The EARN IT and STOP CSAM laws would expose platforms to the risk of liability for distributing illegal traffic, despite not knowing its content. This would discourage companies from offering encryption or even allowing customers to use encrypted services.
The Children’s Internet Safety Act (KOSA) would also force platforms to choose between using end-to-end encryption or weakening it to filter content.
As parents, the endless potential consequences are scary. The irony is that many of us don’t realize how much we depend on encryption, as it works silently, avoiding the worst situations.
This is how encryption protects our sons and daughters
1. Encryption protects minors from grooming
Kevin is 12 years old and loves to draw. He is looking forward to sharing his art with the world. After discussing the pros and cons, his parents decide that he can create a profile on DrawHive, a social media platform for art lovers. They block comments and requests to prevent strangers from contacting Kevin, either through public comments or private messages. They also allow Kevin to use an encrypted peer-to-peer messaging app so he can chat with his friends.

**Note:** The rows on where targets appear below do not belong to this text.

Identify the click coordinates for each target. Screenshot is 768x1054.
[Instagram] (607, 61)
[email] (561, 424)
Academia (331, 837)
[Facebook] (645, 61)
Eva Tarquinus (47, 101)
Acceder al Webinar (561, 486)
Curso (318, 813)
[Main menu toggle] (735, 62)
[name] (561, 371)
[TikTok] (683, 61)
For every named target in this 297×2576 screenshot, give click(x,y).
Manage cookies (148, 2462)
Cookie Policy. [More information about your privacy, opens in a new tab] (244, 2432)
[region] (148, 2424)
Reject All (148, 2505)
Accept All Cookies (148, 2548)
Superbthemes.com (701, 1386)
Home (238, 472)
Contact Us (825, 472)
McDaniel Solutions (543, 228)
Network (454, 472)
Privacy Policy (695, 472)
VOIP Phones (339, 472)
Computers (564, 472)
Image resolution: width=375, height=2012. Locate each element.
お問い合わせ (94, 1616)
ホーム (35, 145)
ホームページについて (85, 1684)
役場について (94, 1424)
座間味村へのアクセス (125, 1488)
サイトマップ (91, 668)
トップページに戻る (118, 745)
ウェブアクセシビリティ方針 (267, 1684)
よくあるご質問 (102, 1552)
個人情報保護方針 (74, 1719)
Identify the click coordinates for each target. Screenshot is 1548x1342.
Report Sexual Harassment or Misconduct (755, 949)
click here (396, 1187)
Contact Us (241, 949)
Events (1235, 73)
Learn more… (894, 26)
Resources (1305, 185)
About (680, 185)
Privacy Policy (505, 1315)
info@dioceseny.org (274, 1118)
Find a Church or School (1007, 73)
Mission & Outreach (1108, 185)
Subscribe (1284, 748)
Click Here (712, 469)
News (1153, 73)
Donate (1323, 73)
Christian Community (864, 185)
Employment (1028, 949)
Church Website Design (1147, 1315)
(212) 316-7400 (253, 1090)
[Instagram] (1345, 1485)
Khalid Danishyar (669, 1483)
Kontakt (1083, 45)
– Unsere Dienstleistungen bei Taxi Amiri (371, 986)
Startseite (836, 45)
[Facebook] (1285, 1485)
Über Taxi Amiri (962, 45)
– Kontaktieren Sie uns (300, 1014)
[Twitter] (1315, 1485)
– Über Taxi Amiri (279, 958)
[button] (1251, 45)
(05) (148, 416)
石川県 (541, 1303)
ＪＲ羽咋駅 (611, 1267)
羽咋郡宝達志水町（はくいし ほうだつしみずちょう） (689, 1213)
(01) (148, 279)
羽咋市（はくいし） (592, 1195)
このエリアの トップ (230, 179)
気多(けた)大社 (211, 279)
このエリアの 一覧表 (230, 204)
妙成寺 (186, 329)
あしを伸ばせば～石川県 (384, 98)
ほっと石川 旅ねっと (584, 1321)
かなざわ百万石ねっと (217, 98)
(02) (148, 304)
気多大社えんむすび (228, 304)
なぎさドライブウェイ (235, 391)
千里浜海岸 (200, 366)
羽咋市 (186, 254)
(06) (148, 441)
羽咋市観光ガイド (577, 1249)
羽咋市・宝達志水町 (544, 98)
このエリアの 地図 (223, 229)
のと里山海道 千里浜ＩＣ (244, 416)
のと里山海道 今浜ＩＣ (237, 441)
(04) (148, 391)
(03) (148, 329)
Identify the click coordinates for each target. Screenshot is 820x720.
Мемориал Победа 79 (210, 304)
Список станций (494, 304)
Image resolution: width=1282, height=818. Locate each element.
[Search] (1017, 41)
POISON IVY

His parents can block message requests from unknown users so that no stranger can hear or see his messages, not even the messaging app company. Thus, the information you share with your friends cannot be exploited by someone posing as a child to engage with you. For both of their accounts, they together choose a profile name that does not identify Kevin, his family, or where they live.
2. Encryption protects minors from exposure to harmful content
Shannon received her first smartphone on her 11th birthday. AT LAST. She is the last girl in her class to receive a phone and she is looking forward to chatting with her friends after school. As soon as she has it in her hands, she downloads a messaging app and joins chat groups, where she and her friends talk about their most annoying classes, her favorite songs, and how Adults are so embarrassing. They don’t know it, but her messaging app isn’t end-to-end encrypted.
Since she isn’t, she scans the messages for ads, which means Shannon gets increasingly weird pop-ups. Yesterday it was an ad for a dating app. Today, an announcement of an adult site. End-to-end encryption could have protected Shannon from being targeted for inappropriate advertising and content.
3. Encryption protects minors from CSAM
Toby and Sara are in elementary school and their father, John, doesn’t want to lose a single precious memory. He doesn’t have many childhood photos of him and he doesn’t want the same thing to happen to his children. Before they were born, he bought himself a professional camera phone and even took photography classes.
According to her own accounts, she has taken thousands of photos and videos, and every day she backs them up to her account in the cloud, which she assumes is safe. Unfortunately, she is not encrypted and all the photos of her children (running in diapers, in the pool and taking their first baths) are now in the hands of a CSAM distribution network. With recent advances in artificial intelligence, it’s also easy to create fake offensive images of her faces. Using encrypted cloud storage could have protected her children’s personal photos.
When no bad things happen, there is no news. This is the encryption paradox. Since it is impossible to count “damage prevented,” we cannot encrypt the large number of children that encryption has protected. But we know that it does. Like the seatbelt we put on our children, encryption does just as good a job keeping us safe as we take it for granted.
Child exploitation of any kind is egregious, and it is reasonable for societies to want to find ways to address it. For this, they turn to the authorities. The lawmakers behind these bills say they want to protect children but are weakening the tools that do just that. Unfortunately, your proposals make us all endangered and rob us of the ability to protect our children.